Items with assorted themes

These links are sort of grouped thematically, but there are only two or three per grouping, so I decided to lump them all together in one entry instead of posting them as several separate entries. The themes are bolded for ease of scanning.

A couple of items vaguely related to publishing and books and such:

  • Various friends and I have occasionally held story readings for about twenty years now, though I haven't been to one in quite a while. I was recently reminded that various Yale, Boston, and Bay Area groups also do this, and in fact that those affiliated groups have a Storyreading web page. My best guess is that our readings derived indirectly from the Yale group, but we've never known for sure.
  • Print-on-demand magazines: MagCloud.
  • Snarky discussion of too-common tropes in YA fiction, by Talulah Mankiller.

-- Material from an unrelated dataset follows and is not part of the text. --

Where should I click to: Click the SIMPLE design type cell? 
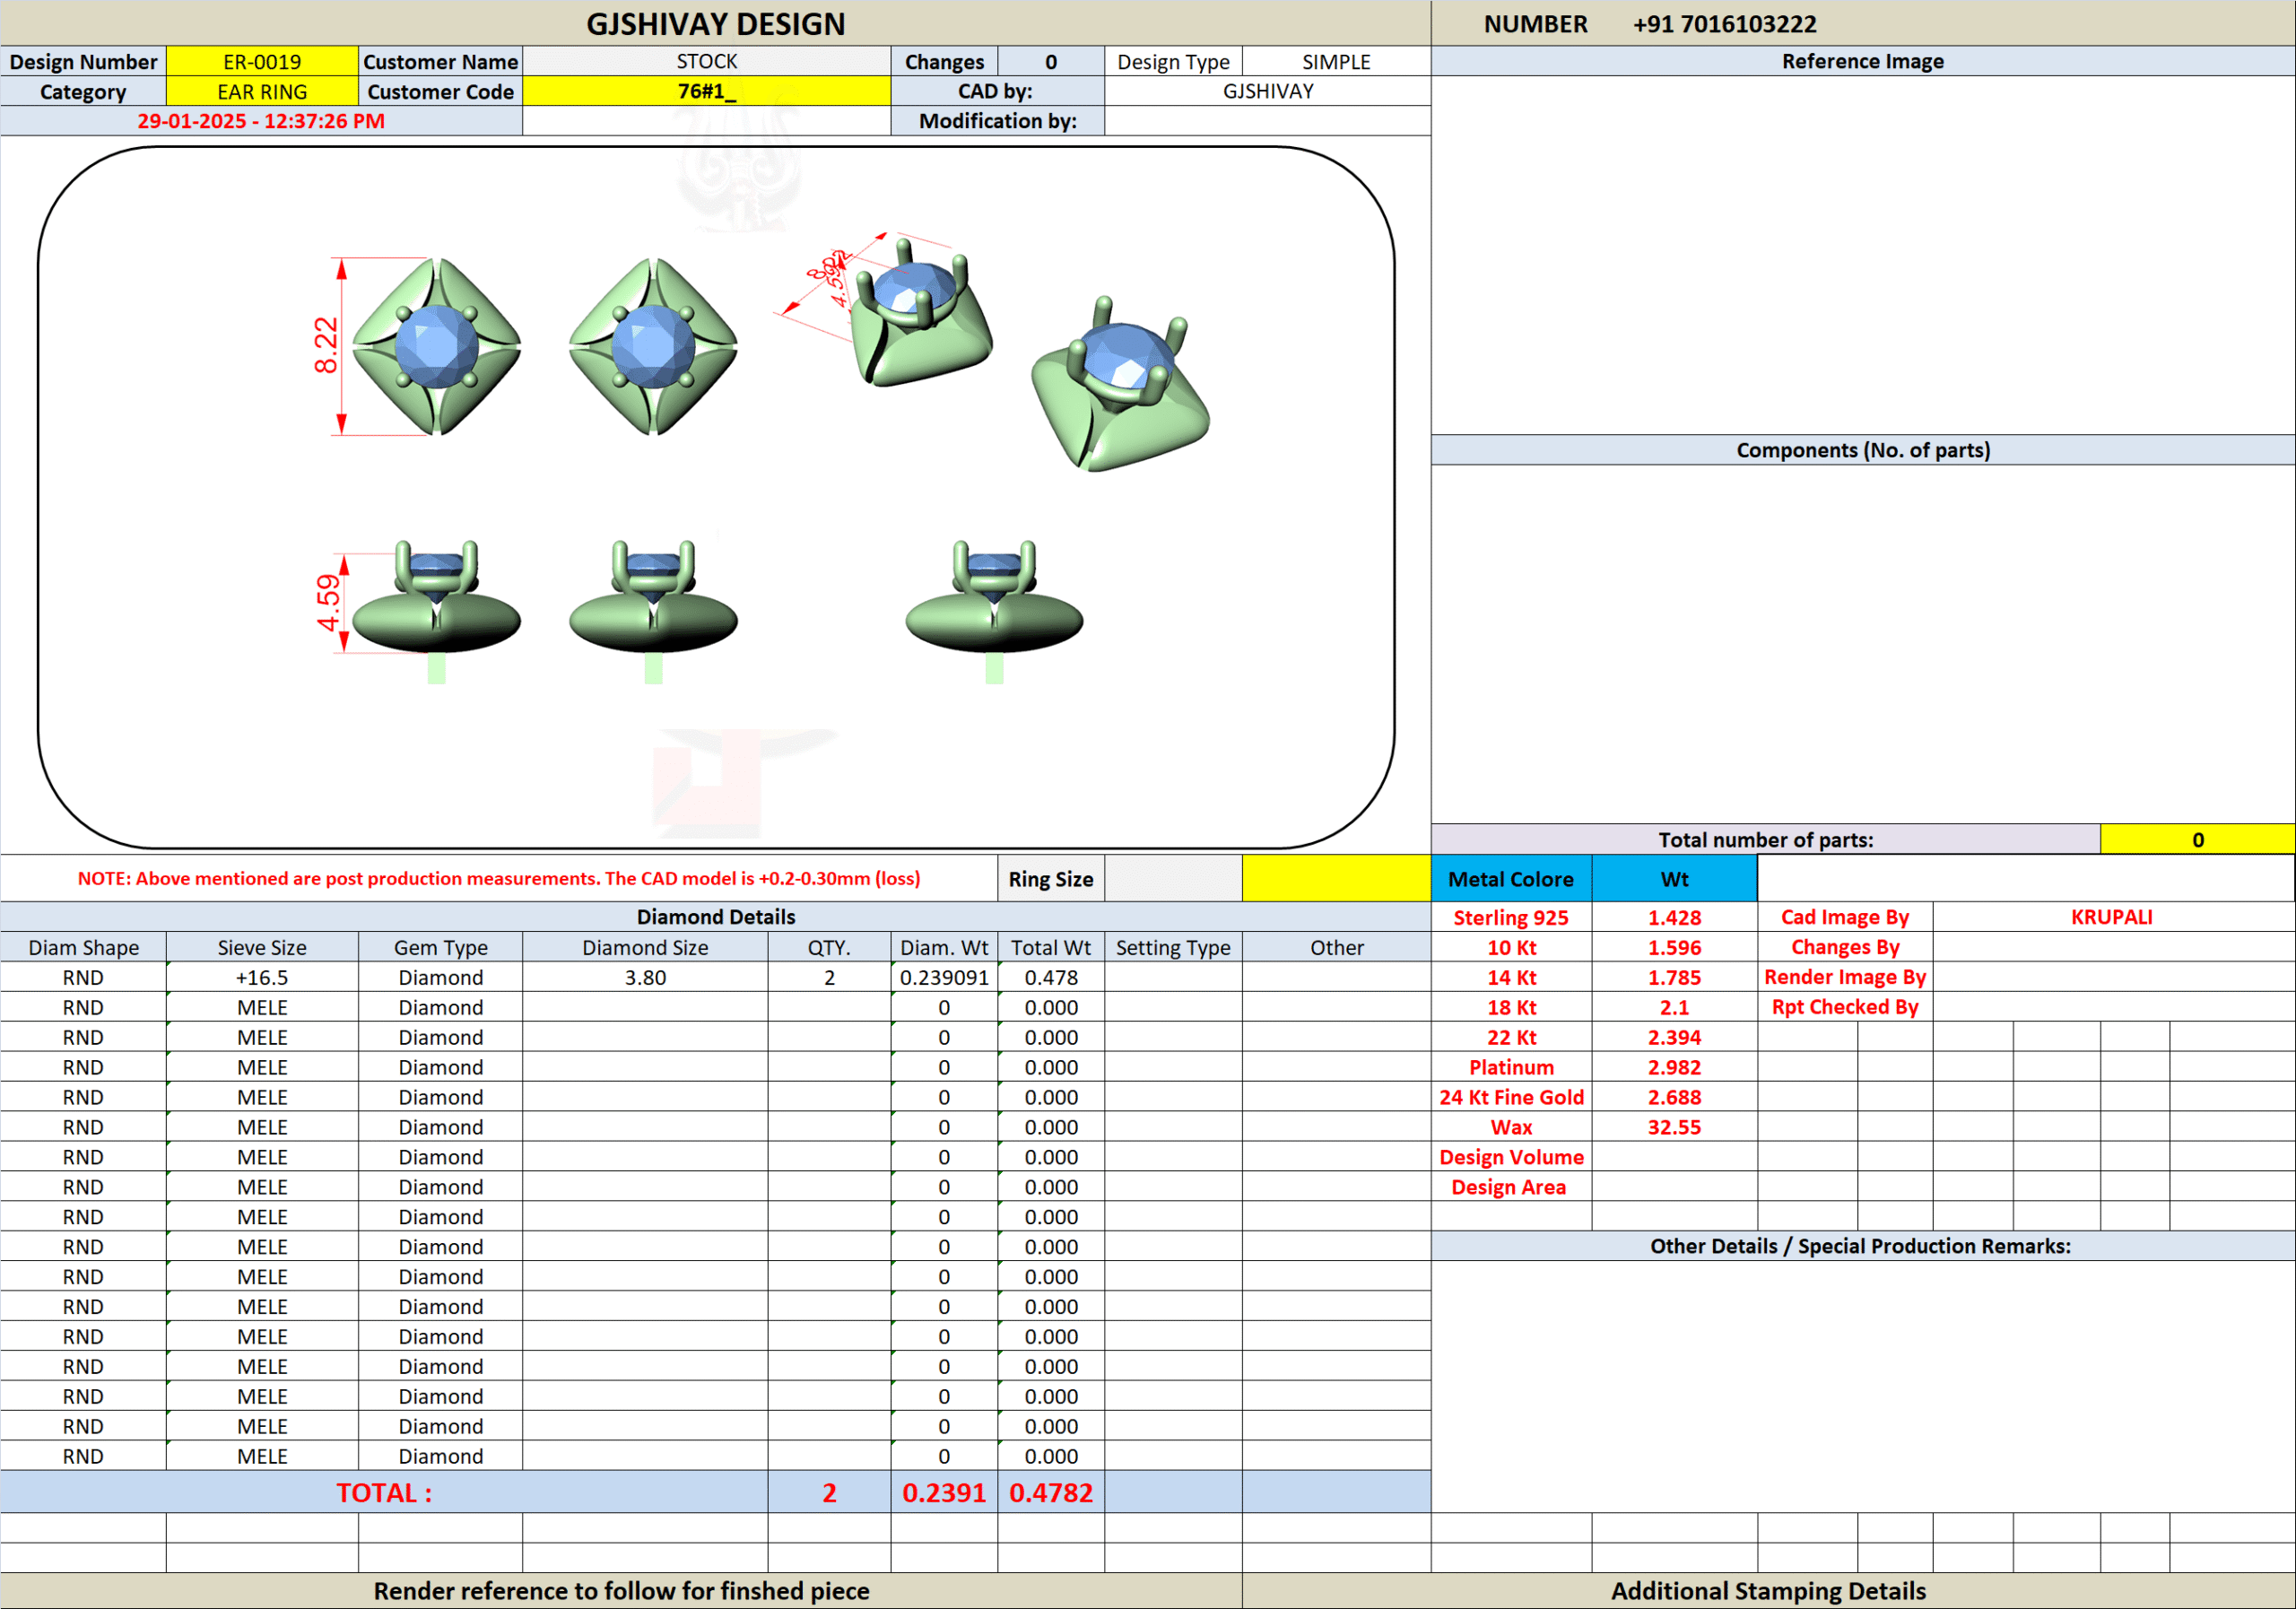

A couple of items related to women:

  • Tomboy Tools: "Learn today, teach tomorrow, build forever." They sell tools—hammers, drills, plumbing tools, gardening tools, paintbrushes, goggles, etc—for women. Many of the tools are pink, though some are blue. They also have some kind of sales and/or training program; I can't tell from a cursory examination of the website how that works, but it kind of looks like a cross between Tupperware parties and home-repair training. I honestly don't know enough about them to have a sense of whether what they do is a good thing or not, but I was tickled by the pink tools.
  • The decision to cover up Supergirl's panties in comic books. It's about time.

A couple of items related to race:

  • "The Intersection of Race and Steampunk: Colonialism's After-Effects & Other Stories, from a Steampunk of Colour's Perspective," by Jha. Good stuff. See also Lavie Tidhar's Steampunk backgrounder article from a few years ago at IROSF, and Ben's characterization of Steampunk and related genres as having to do with "archaic technology which is whimsically given the job of implementing far greater functionality than it could actually support."
  • Entertaining brainstorming from 2007 about the nonexistent roleplaying game Caucasian Adventures. "In the same way that Japanese-inspired RPGs are sometimes accused of being exotified stereotypes of outsiders looking in, so too is Caucasian Adventures an exaggerated image of white culture."